WHAT NEEDS TO BE DONE:
Of the lines listed below, return exactly those that run from the line containing "Whistleblowing (800, 2406)" through the line containing "Impressum (212, 1932)", both included.

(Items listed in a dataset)

= Beginning of Section =

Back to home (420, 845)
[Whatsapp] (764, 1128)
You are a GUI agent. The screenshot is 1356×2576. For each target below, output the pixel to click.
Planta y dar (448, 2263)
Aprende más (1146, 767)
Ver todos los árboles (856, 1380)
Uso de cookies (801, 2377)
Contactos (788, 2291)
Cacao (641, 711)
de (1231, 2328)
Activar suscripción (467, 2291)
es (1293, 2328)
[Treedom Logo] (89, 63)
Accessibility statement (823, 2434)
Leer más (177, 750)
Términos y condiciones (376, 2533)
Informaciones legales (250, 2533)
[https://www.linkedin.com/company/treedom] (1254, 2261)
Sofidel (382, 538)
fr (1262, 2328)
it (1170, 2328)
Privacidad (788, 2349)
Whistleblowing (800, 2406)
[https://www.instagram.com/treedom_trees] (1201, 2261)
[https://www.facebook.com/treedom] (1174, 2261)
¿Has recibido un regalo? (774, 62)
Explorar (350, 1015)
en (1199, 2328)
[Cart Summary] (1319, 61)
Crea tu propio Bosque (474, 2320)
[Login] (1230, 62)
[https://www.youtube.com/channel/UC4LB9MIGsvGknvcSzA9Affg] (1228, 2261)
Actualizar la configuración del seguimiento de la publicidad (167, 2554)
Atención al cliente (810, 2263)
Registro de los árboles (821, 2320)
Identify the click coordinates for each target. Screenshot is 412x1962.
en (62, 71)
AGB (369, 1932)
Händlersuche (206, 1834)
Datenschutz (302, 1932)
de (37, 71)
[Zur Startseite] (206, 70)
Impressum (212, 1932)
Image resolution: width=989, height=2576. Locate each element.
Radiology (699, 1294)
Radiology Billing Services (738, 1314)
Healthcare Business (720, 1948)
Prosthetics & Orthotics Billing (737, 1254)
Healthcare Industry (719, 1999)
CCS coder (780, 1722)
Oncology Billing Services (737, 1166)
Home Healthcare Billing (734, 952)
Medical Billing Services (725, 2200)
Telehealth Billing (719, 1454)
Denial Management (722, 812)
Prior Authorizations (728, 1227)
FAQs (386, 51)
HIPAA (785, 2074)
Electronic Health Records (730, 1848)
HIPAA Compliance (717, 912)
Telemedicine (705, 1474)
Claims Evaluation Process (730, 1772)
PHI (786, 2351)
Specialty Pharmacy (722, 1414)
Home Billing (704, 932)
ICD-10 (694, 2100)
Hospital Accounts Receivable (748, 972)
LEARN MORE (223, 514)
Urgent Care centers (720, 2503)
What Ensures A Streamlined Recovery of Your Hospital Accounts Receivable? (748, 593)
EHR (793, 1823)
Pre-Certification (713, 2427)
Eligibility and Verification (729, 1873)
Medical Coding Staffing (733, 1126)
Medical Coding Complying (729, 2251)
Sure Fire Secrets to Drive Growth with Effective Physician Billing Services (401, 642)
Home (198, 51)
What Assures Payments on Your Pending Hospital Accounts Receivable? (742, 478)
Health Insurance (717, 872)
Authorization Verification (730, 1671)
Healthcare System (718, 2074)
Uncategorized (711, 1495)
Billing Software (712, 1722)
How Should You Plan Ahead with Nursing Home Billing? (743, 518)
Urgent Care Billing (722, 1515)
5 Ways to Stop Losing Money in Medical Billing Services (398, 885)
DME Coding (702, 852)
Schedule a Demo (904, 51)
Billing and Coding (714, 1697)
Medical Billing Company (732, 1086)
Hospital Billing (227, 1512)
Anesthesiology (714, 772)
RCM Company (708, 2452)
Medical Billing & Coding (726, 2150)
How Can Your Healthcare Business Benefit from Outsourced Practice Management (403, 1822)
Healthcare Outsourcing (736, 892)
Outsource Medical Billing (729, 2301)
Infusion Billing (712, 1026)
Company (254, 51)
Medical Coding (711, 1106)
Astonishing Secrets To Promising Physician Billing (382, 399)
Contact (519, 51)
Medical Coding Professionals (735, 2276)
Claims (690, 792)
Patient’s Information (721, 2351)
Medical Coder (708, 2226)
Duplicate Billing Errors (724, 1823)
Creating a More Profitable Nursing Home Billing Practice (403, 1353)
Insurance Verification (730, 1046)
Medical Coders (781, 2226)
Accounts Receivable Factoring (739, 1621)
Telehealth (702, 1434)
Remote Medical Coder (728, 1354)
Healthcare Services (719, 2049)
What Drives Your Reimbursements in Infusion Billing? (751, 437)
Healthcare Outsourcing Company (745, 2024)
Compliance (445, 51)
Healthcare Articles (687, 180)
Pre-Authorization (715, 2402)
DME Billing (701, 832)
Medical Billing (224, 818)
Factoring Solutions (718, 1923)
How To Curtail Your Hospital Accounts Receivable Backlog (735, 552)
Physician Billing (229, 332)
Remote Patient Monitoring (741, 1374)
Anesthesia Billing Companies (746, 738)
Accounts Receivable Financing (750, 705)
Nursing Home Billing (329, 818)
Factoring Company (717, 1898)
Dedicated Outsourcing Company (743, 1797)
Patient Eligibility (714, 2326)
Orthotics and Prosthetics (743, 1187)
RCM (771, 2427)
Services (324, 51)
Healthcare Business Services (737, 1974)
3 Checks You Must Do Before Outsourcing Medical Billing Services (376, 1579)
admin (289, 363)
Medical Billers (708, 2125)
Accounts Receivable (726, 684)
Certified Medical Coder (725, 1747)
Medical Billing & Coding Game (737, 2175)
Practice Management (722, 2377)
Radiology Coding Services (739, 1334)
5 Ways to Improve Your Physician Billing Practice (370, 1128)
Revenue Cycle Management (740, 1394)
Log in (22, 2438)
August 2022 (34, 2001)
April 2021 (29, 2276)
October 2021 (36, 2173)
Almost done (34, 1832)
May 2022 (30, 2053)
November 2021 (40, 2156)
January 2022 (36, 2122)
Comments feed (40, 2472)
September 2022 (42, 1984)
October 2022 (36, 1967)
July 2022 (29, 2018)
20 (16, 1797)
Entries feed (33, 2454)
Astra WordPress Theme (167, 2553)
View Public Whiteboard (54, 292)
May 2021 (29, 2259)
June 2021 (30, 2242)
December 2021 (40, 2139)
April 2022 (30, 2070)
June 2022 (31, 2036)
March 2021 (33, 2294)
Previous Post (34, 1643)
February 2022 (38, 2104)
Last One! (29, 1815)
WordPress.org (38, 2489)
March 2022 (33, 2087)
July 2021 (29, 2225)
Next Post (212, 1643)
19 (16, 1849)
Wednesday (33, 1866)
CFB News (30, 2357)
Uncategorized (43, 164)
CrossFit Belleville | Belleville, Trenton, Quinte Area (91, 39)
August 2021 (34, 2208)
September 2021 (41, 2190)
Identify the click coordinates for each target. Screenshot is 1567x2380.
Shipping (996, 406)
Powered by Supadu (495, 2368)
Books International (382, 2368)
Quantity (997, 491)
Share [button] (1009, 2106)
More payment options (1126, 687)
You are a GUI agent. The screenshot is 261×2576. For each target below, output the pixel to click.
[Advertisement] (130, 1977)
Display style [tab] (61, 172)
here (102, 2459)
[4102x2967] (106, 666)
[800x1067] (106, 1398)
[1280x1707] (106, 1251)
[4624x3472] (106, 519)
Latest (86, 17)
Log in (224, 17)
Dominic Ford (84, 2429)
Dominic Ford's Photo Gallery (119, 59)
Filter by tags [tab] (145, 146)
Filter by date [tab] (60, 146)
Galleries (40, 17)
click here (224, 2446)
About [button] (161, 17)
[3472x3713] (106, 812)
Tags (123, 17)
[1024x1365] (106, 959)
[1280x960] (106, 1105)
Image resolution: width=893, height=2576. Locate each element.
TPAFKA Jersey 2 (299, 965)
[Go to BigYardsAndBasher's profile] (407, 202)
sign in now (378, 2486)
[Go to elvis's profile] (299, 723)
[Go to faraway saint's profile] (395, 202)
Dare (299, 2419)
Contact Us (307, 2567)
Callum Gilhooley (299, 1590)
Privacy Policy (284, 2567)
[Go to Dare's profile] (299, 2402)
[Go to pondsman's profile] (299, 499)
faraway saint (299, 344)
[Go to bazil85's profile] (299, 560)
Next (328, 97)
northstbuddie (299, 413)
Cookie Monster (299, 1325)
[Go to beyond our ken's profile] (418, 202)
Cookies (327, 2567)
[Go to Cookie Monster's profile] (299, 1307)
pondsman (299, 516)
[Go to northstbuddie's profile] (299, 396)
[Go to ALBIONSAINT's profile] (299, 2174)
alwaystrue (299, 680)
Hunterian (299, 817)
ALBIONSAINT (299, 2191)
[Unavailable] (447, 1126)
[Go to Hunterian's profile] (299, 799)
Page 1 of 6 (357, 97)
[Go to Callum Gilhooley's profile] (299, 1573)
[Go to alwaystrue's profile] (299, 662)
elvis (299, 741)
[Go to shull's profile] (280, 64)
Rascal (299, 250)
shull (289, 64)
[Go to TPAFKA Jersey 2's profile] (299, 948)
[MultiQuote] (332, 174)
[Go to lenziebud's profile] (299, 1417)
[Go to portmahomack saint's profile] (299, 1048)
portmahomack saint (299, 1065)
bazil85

= End of Section =

RESPONSE FOR THIS EXERCISE:
Whistleblowing (800, 2406)
[https://www.instagram.com/treedom_trees] (1201, 2261)
[https://www.facebook.com/treedom] (1174, 2261)
¿Has recibido un regalo? (774, 62)
Explorar (350, 1015)
en (1199, 2328)
[Cart Summary] (1319, 61)
Crea tu propio Bosque (474, 2320)
[Login] (1230, 62)
[https://www.youtube.com/channel/UC4LB9MIGsvGknvcSzA9Affg] (1228, 2261)
Actualizar la configuración del seguimiento de la publicidad (167, 2554)
Atención al cliente (810, 2263)
Registro de los árboles (821, 2320)
Identify the click coordinates for each target. Screenshot is 412x1962.
en (62, 71)
AGB (369, 1932)
Händlersuche (206, 1834)
Datenschutz (302, 1932)
de (37, 71)
[Zur Startseite] (206, 70)
Impressum (212, 1932)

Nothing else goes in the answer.